If confirmed, Monday’s death toll is higher than the October 2013 Lampadusa tragedy that spurred Italy to launch its now defunct search and rescue naval operation, Mare Nostrum.

The operation rescued over 150,000 people over 12 months.

A much smaller and less well equipped EU-led Triton surveillance mission took over in November last year, but it is unable to cope with the demands.

The European Commission, for its part, on Tuesday described the influx of migrants and refugees as unprecedented and as a new norm.

“We will need to adjust our responses accordingly,” migration commissioner Dimitris Avramopoulos told lawmakers at the European parliament.

Avramopoulos said third countries like Morocco, Egypt, and Tunisia need to be involved.

“This cannot be a one-way relationship. Third countries must also see the benefits of working with us on migration,” he said.

The Brussels-executive is set to unveil a broad policy response on migration near the end of May.

But calm seas and good weather has seen a recent surge in the number of people making the perilous journey that critics say require a more immediate response.

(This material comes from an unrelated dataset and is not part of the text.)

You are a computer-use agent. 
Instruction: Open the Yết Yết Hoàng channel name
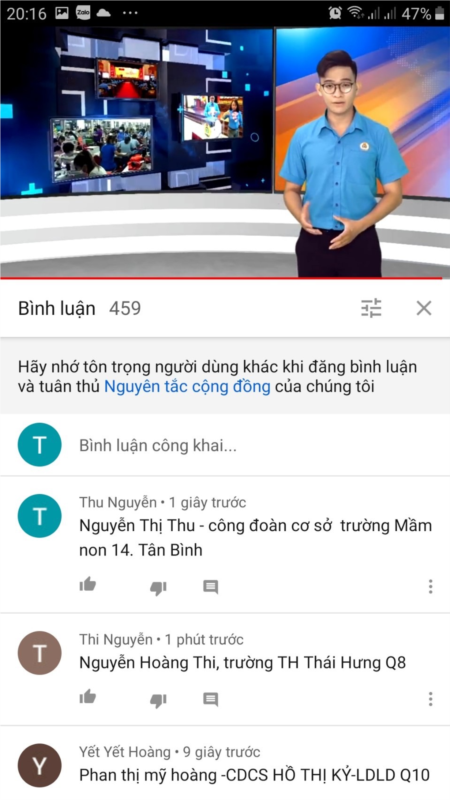pyautogui.click(x=125, y=752)
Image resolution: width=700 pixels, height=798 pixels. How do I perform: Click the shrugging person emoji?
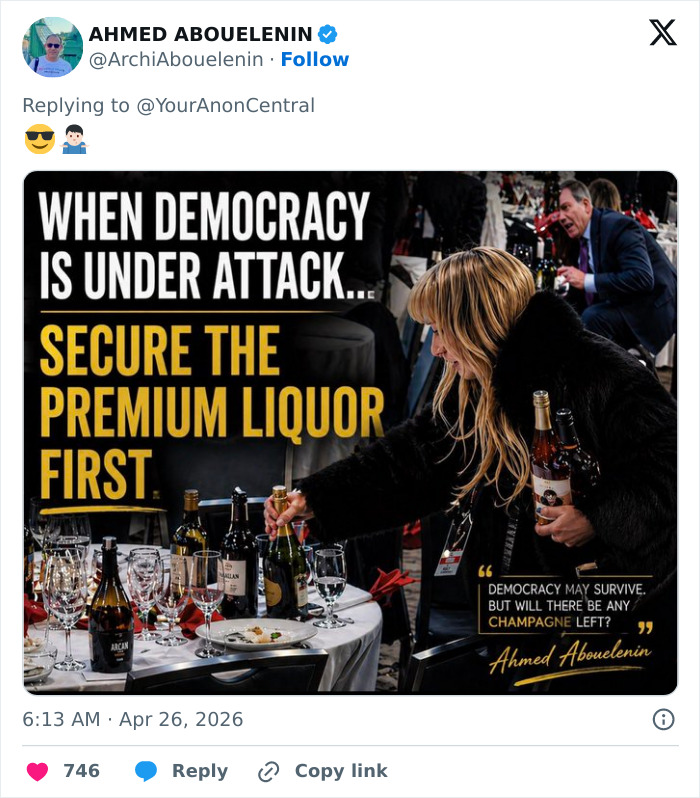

Some 8,000 people were rescued in Italian waters since the beginning of April, with over 1,500 arriving in southern Italy during the Easter break alone.

Many others, including Syrians, are also ending up in overstretched receptions centres on Greece’s Dodecanese islands.

International aid organisation Medicin Sans Frontiers earlier this week said some 100 are arriving on a daily basis.

“We are not yet in the peak season which usually falls from July to September. This certainly has rung the alarm bells for all of us that more people will need to be assisted in the summer months to come,” said Stathis Kyrousis, MSF head of mission in Greece.